## Dataset entries
▬▬▬▬▬▬

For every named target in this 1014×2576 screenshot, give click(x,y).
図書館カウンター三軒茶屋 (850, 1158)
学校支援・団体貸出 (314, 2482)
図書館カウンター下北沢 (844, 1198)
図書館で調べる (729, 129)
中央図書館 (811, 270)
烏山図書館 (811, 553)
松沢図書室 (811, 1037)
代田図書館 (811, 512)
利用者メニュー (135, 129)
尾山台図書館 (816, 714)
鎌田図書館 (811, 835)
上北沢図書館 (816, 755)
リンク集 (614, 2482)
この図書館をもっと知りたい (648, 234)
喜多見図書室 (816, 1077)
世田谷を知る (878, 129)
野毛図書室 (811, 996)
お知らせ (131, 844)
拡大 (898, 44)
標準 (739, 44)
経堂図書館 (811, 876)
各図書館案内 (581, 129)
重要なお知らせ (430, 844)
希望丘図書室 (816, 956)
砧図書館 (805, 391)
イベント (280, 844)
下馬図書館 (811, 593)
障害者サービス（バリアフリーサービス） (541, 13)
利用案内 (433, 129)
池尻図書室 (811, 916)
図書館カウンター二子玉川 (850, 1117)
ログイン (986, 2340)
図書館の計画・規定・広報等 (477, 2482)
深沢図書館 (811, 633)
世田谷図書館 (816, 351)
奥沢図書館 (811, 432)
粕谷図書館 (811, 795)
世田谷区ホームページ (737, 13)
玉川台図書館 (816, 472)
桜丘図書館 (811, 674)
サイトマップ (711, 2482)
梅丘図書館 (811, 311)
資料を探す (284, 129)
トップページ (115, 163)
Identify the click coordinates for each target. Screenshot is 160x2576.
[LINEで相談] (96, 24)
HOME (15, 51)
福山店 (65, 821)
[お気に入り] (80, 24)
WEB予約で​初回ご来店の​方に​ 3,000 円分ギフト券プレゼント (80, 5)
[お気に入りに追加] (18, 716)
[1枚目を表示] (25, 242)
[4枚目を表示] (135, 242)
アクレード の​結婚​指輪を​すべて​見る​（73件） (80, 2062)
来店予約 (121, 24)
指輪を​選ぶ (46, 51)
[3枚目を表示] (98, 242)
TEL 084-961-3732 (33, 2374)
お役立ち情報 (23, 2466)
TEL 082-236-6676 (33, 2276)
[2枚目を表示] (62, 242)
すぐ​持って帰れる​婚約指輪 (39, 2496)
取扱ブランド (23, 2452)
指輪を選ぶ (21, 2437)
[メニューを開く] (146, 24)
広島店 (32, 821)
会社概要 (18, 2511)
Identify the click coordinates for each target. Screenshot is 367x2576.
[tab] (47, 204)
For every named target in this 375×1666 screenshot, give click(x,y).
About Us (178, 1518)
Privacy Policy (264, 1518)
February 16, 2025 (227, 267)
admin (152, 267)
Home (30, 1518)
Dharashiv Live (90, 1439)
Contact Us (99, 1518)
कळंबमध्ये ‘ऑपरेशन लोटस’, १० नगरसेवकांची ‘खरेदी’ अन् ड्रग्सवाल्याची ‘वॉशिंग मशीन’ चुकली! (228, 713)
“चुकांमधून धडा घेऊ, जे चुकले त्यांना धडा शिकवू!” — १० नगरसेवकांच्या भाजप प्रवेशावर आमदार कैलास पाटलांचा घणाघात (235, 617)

▬▬▬▬▬▬

## What the task asks
Find and copy every line in the entries above where the string "click" occurs.

## Output for this task
For every named target in this 1014×2576 screenshot, give click(x,y).
Identify the click coordinates for each target. Screenshot is 160x2576.
Identify the click coordinates for each target. Screenshot is 367x2576.
For every named target in this 375×1666 screenshot, give click(x,y).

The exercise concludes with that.